[Document text]
__________________________________________________

Well, can't say I don't appreciate a nice bottom, and a poem to go with it

Ashes Of My Burned Past

The first thing that came to my mind was one of my favorite songs by Alter Bridge: Watch Over You.
I love the opening two lines. The rest has a general aura to it.

Since you're going with "To pave" to start with, the use of two "to"s in the following "to be able to" sounds awkward.

I'd prefer if you were more specific, more you in your pieces. For example, "If you want to really find me
Just search through your heart." This I've read a thousand times before. It goes without saying you should avoid clichés as such.

I've also noticed your writing in general has a lot of "I'll"(I will) or it's variations. Try writing some outside of your usual comfort zone.

See me

Now here's one of those pieces I'd love to listen to being read out loud with some soft music to go along with it, and I did so as well. It's so simple and beautiful, how could I not?

There's also some things I'd like changed.
"No one else's, right?" disrupts the flow unpleasantly.

The last "as I ought" is unnecessary. I think you could it better.

You might see what I mean if you read it out loud yourself.

PS. I don't know if it should be pointed out but the "its" here should be "it's"



Wednesday Why

Oooooh this is charming! I don't know if this was intentional(my guess is it was though) but complementing "rainbows" with "oil floats on water" seems subtle. I have to second on jim's comment about the stones. Still, I wish this were longer.


I understand that your foundation and involvement in poetry started from the music you listen to. My major influence in past few years has been songs as well but you need to differentiate between the two forms, especially the fact that in songs, music fills for the lack of structure or even coherence for that matter, while we only have words in here (and line breaks and yada yada I mean you get my point). Again as I say to most in here, ruminate some more. Don't just say things we've been hearing all our lives. Hope to read more, refined pieces from you.


Of all the poems here, this involves less in a vague societal hatred and focuses more on the individual subject. It does need rework. I don't like the ".. myself flooded. Flooded in..." kind of poetic schemes myself. Also try minimizing the use of already existing and vastly exploited phrases like "muted mouths" and "silent melodies". Still I think this has got a better potential than the others.

Outside the Café

First off, let me start by saying this poem is slow, even when showing so many movements. Well crafted but lacking passion. Before you arrive to the final verse, at least show that you were smacked right down just before with it and didn't all along know about it, or if you did, maybe you forgot for just a moment.

"beautiful loser", really, you're going with that? Also, the use of "beautiful" twice in consecutive lines is a big no. Also while we're at the matter of reputations here, the second "I find myself" is completely unnecessary. Personally I would prefer "elegance of a dancing body" than ".. her.." Gives your indifferent routine of watching them or their likes, a subtle emphasis. Or if your motive is actually to

To be old is to hold hope in yesterday than tomorrow

This would have been better if it were more personal in writing, rather than vaguely so. You and I both know this is clichéd and feels as though you just wanted the whole thing over with from the very start. Start the entire piece with "I'm afraid I'll never see it again" and work your way from there. A lot of it needs to go away. A lot.

__________________________________________________

[Provided material]
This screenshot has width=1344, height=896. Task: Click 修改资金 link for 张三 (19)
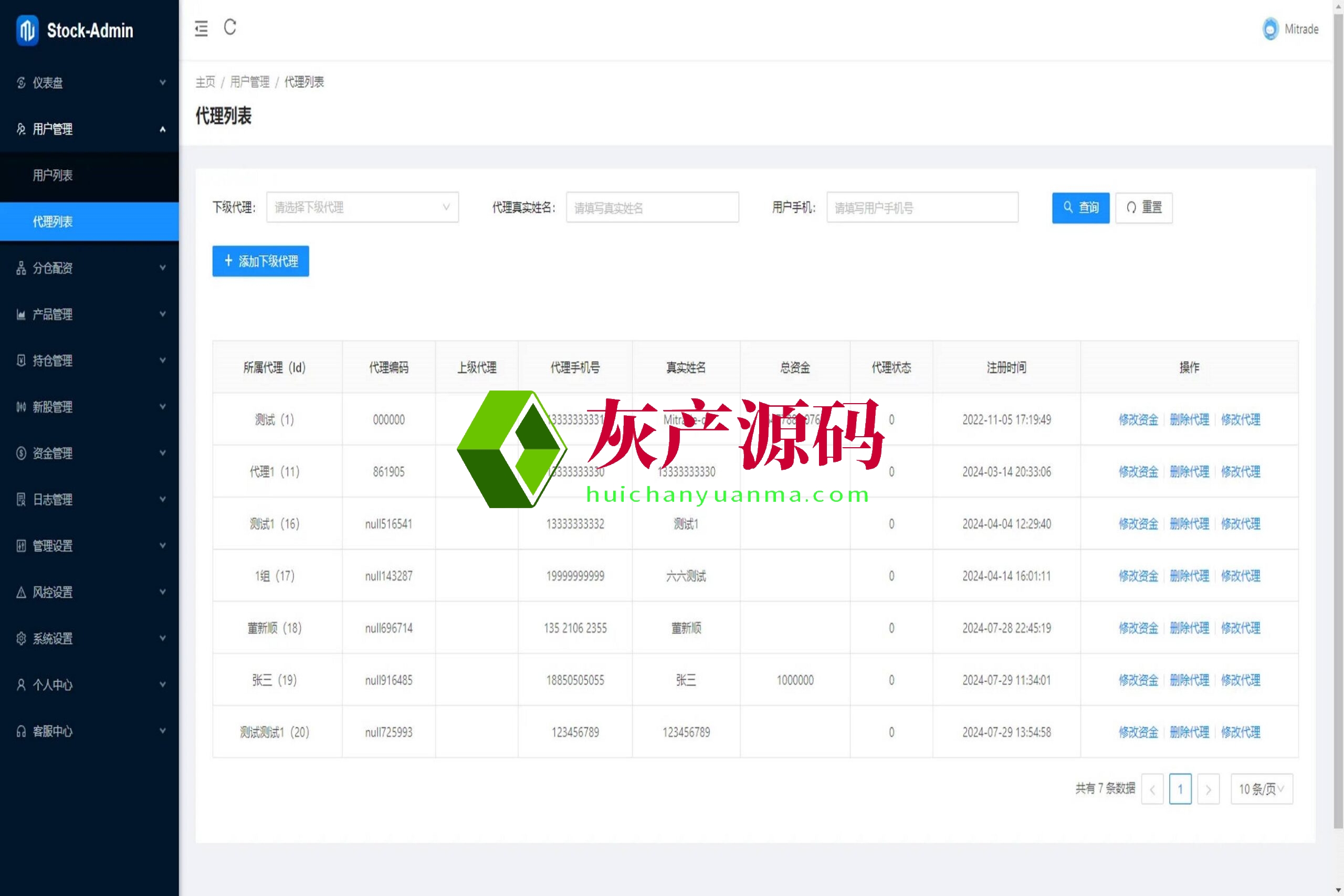(1138, 680)
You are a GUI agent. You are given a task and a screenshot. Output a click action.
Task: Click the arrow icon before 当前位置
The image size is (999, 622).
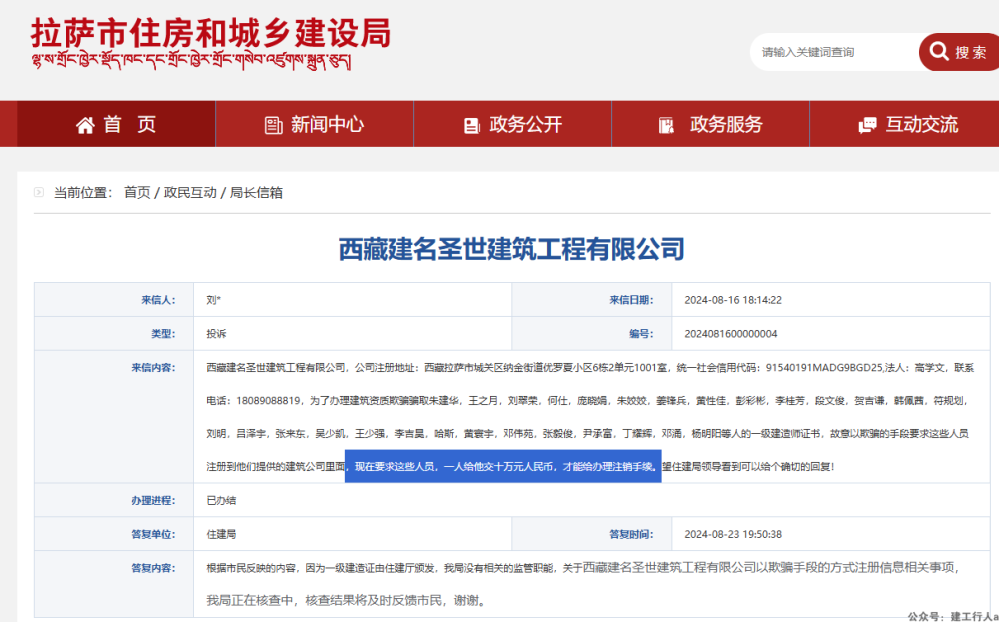[37, 193]
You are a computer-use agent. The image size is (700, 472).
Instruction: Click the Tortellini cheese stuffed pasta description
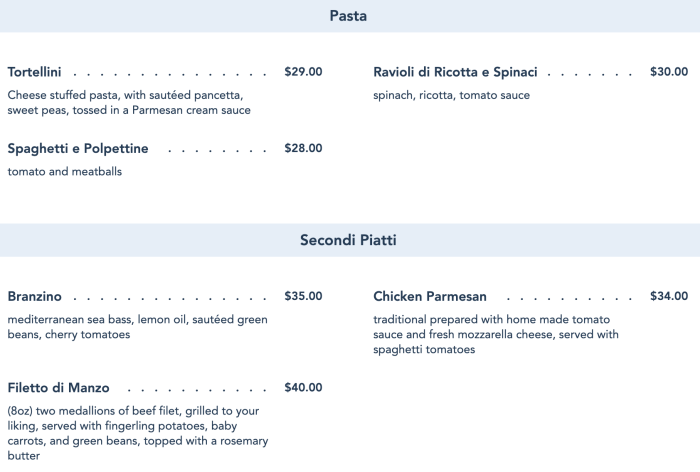(x=129, y=102)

__________________________________________________

Can you print the passage of the poetry critiques above from "PS. I don't" up to and including "this were longer."?

PS. I don't know if it should be pointed out but the "its" here should be "it's"



Wednesday Why

Oooooh this is charming! I don't know if this was intentional(my guess is it was though) but complementing "rainbows" with "oil floats on water" seems subtle. I have to second on jim's comment about the stones. Still, I wish this were longer.